(Given entries)

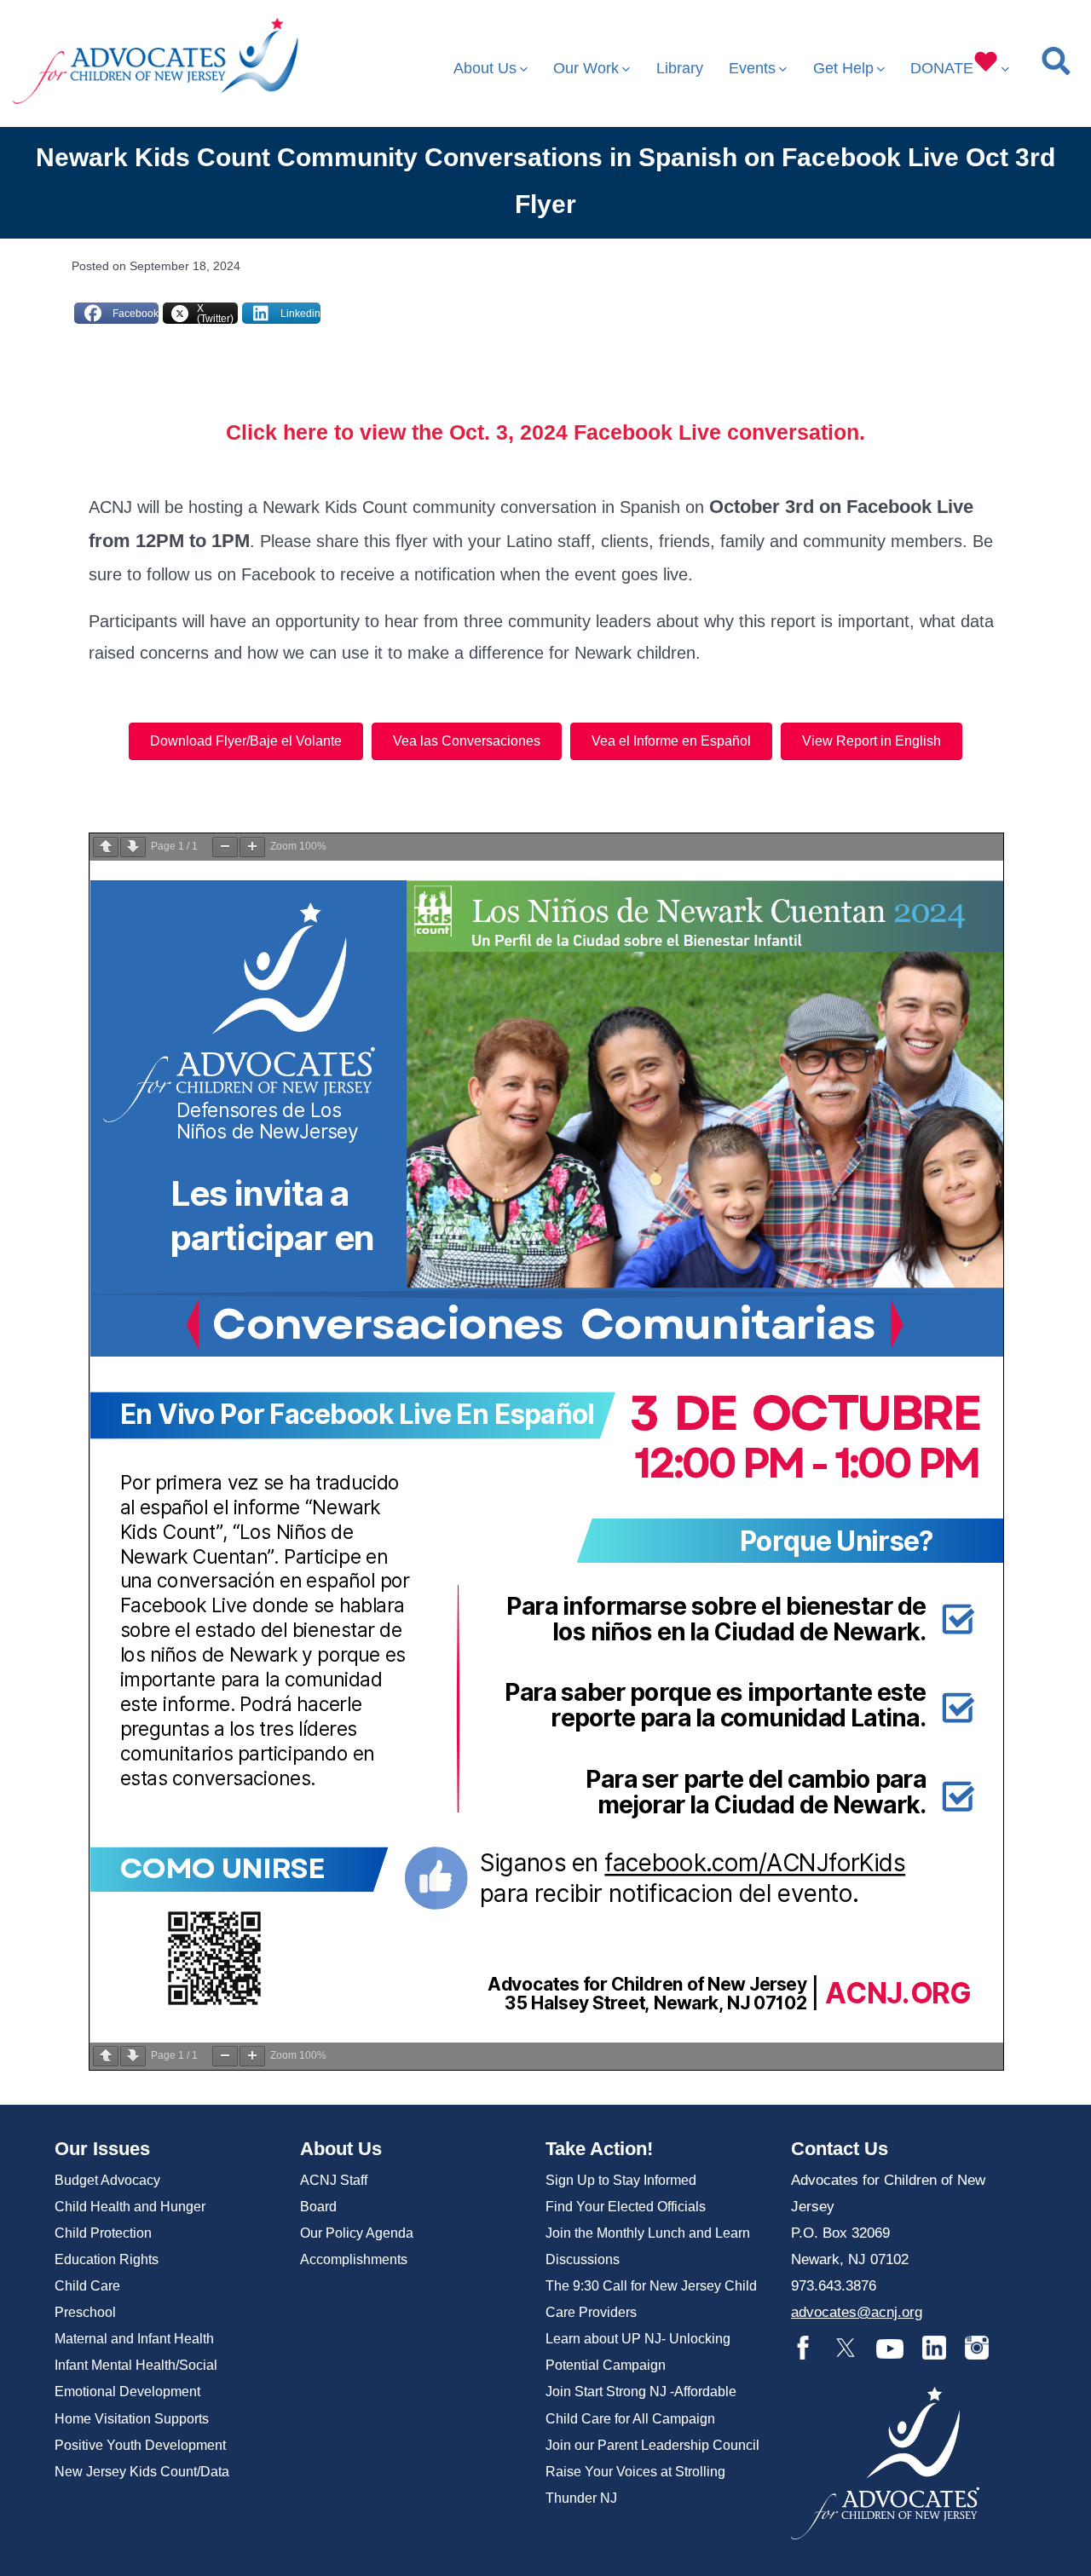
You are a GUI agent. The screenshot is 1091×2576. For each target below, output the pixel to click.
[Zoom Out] (225, 847)
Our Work (586, 68)
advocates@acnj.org (856, 2312)
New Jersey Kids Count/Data (142, 2471)
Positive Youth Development (140, 2445)
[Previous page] (105, 847)
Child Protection (103, 2233)
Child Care (87, 2286)
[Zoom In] (252, 847)
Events (752, 68)
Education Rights (107, 2259)
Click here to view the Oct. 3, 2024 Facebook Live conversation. (545, 432)
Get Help (843, 68)
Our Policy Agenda (356, 2233)
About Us (485, 68)
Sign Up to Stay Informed (621, 2180)
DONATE (941, 68)
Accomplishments (353, 2259)
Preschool (85, 2312)
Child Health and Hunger (130, 2206)
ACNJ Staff (333, 2180)
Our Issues (102, 2148)
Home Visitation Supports (132, 2419)
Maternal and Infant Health (134, 2338)
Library (679, 68)
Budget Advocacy (107, 2180)
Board (318, 2206)
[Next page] (133, 847)
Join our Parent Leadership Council (652, 2445)
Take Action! (599, 2148)
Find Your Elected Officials (626, 2206)
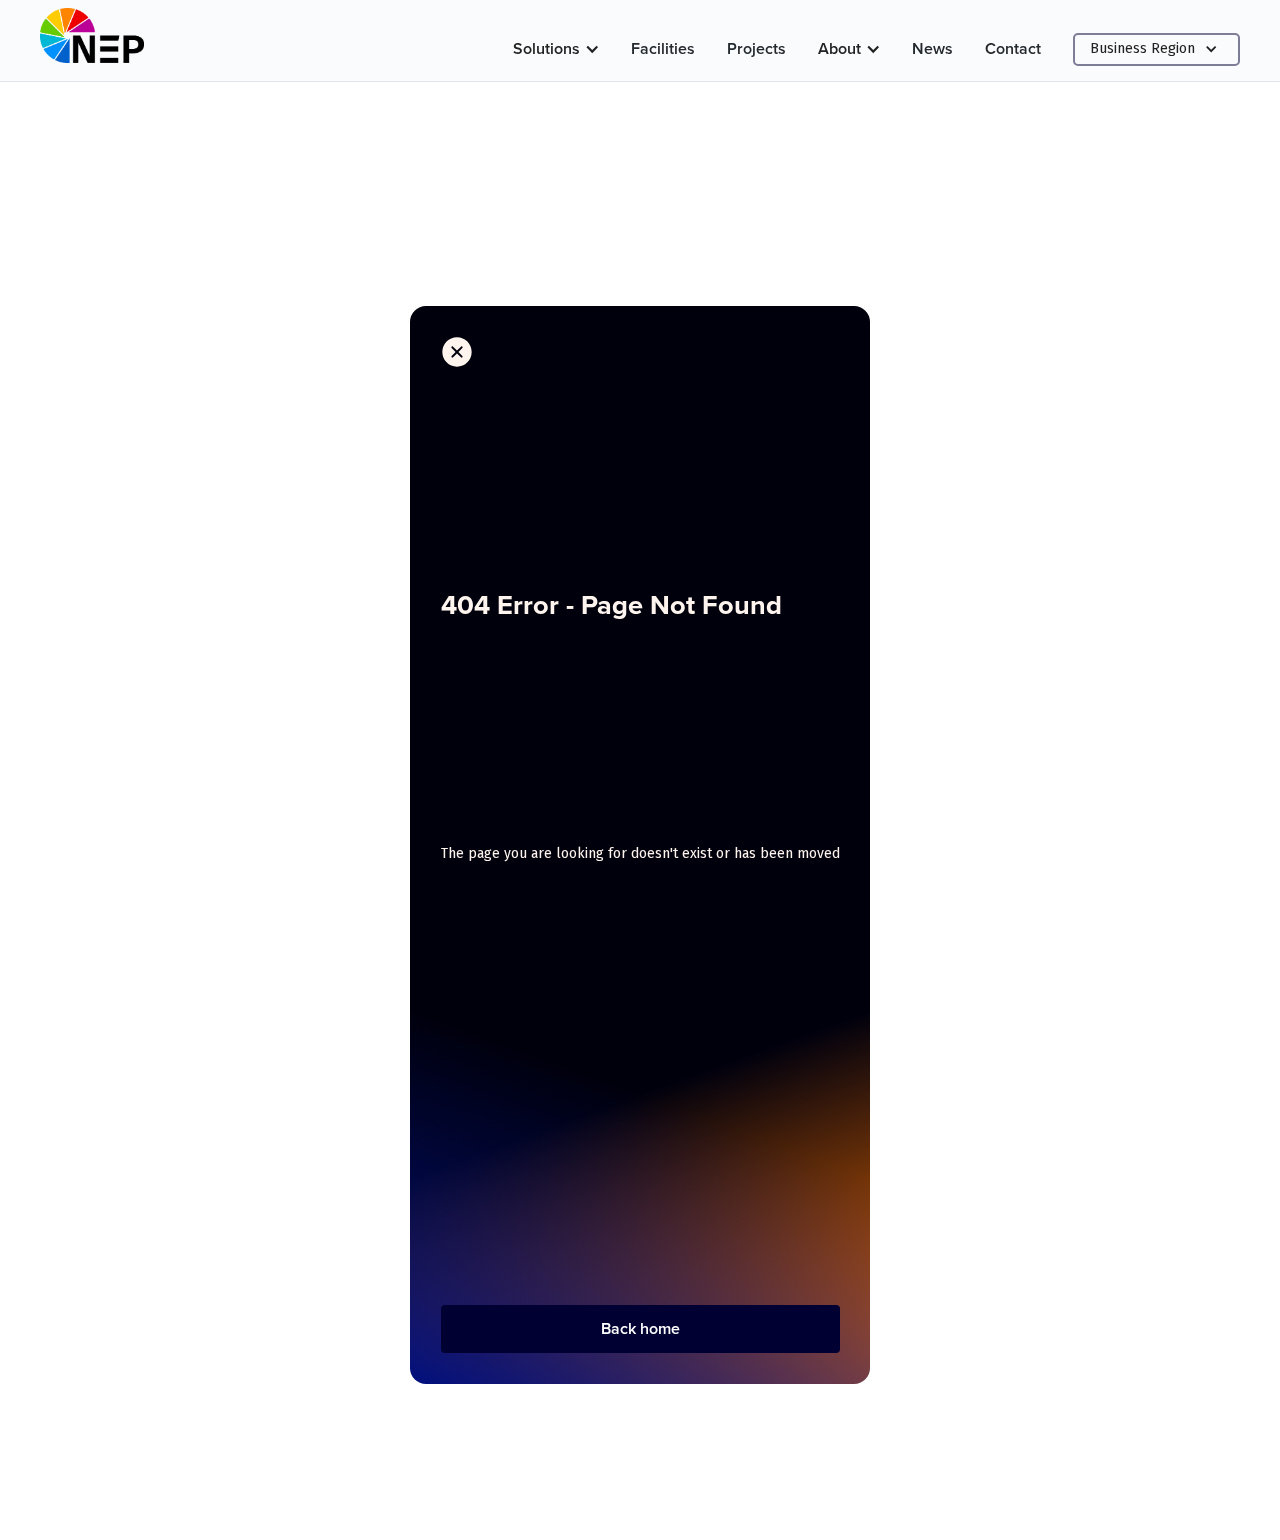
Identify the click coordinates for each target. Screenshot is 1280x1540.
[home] (92, 40)
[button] (556, 49)
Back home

(Task details) Each line of the records that holds the word "Health" should be copied out.

(Response below)
Child Health and Hunger (130, 2206)
Maternal and Infant Health (134, 2338)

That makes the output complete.